Landscape Objectives

View the campus areas affected by the Sustainability Plan landscape objectives (.pdf). Sustainability guidelines related to land use, water and ecosystem quality have been integrated into Princeton's Design Standards (.pdf).


Figure 9: Pathway Map

Pathway map

This map (.pdf) shows that nearly a mile of paths and walkways was added to campus in the past year, contributing to a total of about 55 miles.
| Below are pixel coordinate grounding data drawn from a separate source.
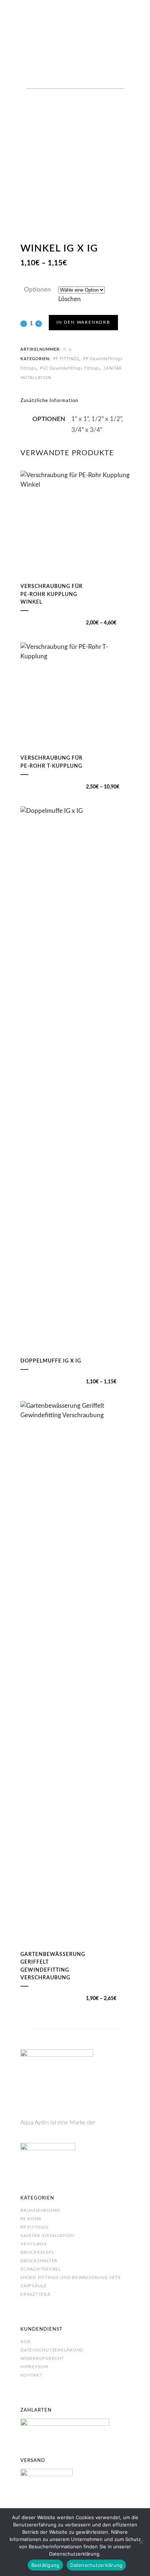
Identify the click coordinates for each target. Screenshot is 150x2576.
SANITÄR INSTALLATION (47, 2235)
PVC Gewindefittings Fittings (70, 368)
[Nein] (141, 2542)
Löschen (69, 299)
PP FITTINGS (66, 359)
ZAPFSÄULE (33, 2286)
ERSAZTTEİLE (35, 2294)
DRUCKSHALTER (39, 2261)
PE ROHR (30, 2219)
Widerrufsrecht (42, 2358)
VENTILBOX (33, 2244)
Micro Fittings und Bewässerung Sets (70, 2277)
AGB (25, 2341)
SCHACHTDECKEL (40, 2269)
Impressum (34, 2367)
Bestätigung (45, 2565)
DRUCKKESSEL (37, 2252)
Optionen (37, 290)
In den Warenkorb (83, 322)
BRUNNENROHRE (40, 2210)
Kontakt (31, 2375)
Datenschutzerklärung (51, 2350)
Excerpts from the Guiding Principles for Campus IPM, Planting and Maintenance

  • Use native plants whenever possible with plant diversity in mind.
  • Determine the right plant for the right location.
  • Increase perennial plantings in gardens.
  • Investigate and evaluate plants for disease and insect resistance.
  • Create a healthy soil environment for turf and plantings (trees and shrubs).
  • Apply chemicals in a targeted, limited fashion.


Figure 10: Pesticide Use

Pesticide use

The use of pesticides (herbicides, insecticides and fungicides) on campus has decreased from more than 5,000 gallons in 2007 to 1,500 gallons in 2010. (Usage represents diluted volume versus active ingredients; in 2009, usage increased significantly due to treating an outbreak of Dutch elm disease; figures do not include use for athletics facilities.) Click to enlarge.


Sciences Green path

New walkways suitable for bikes include this one constructed at the Sciences Green near the Lewis Library, Jadwin Hall and Frick Chemistry Laboratory. Future sidewalk extensions also are scheduled for Faculty Road, Washington Road, FitzRandolph Road, Western Way and Broadmead Street.